Inevitably that level of intimacy doesn’t survive into adult life. Geography is one factor – I see less of them than they see of each other, because most of them still live in Liverpool. Our lives got busier and more complex; careers in completely different fields, relationships, houses, babies. I no longer have time (or inclination) to spend an hour analysing which Body Shop lip balm I should buy. My go-to person when I have a problem to discuss, or good or bad news to share, is now my husband. From being each other’s entire world we now have much wider and more diverse groups of friends from university, work, NCT classes etc. Sometimes months go by with little more contact than a couple of emails or an exchange or two on Facebook.

But when I do meet up with them, as I did for the day on Saturday, it is always, instantly, as though we saw each other the day before and the last fifteen years haven’t happened. Saturday was an especially lovely day as they’d all come to London to hold a joint baby shower for me and one of the other girls, who is expecting her first baby on New Year’s Eve. My husband took Anna off for a day of quality Daddy time and so, despite my enormous bump, I instantly felt carefree and ten years younger. We had a long, lazy pub lunch, a spot of vintage clothes shopping, and then retired to the Air B&B flat the girls had rented for the weekend to eat our own body weight in cake and for J and I to be totally indulged and spoilt by enormous numbers of thoughtful and generous gifts. pinata cake!We had a huge catch up, and decided that with two babies expected very shortly, and quite a lot of broodiness around, the next few years would be a blur of child-rearing, and so lazy and relaxing get-togethers would be few and far between, but we pledged that we would save up, and make sure we organise the restrictions of pregnancy and breastfeeding sufficiently so that we can have a weekend away together to celebrate our 40th birthdays in around six years time.
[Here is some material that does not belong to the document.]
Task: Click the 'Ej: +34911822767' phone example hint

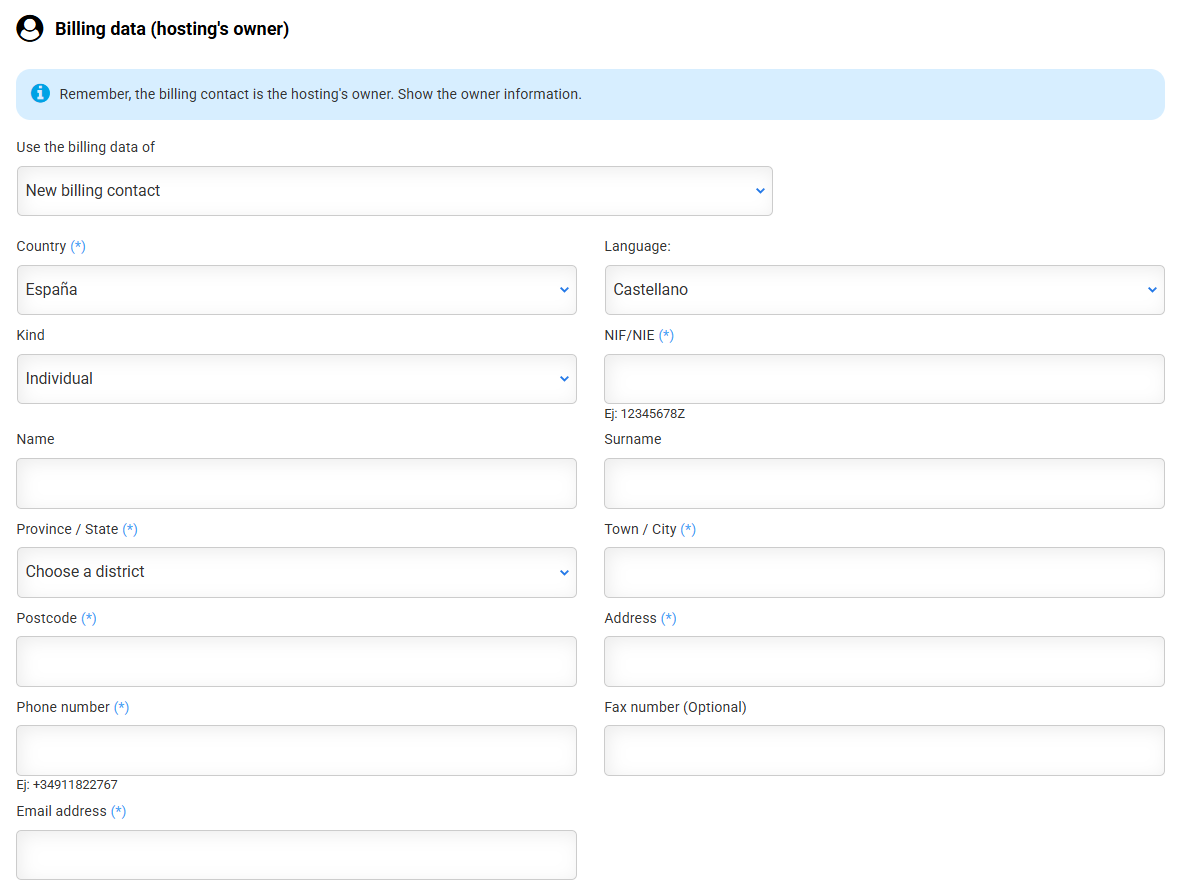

So thank you, ladies. I had a wonderful day on Saturday, and feel so lucky to have you all. And to have experienced pinata in cake form…


  1. Helen,
    Your Dad and I nicknamed you and your friends ‘the rabble’ because you all went everywhere en masse, sometimes leaving chaos in your wake. They were a fantastic group of girls then, and are now a great group of young women. I hope you continue to stay in touch with each other. True friendship is a blessing.
    Mum x
    P.S I remember the elusive phone!


  2. Hi Helen

    Last year I met up with school friends I hadn’t seen since the day we left school (in 1975). It was lovely to catch up and amazingly we all recognised one another!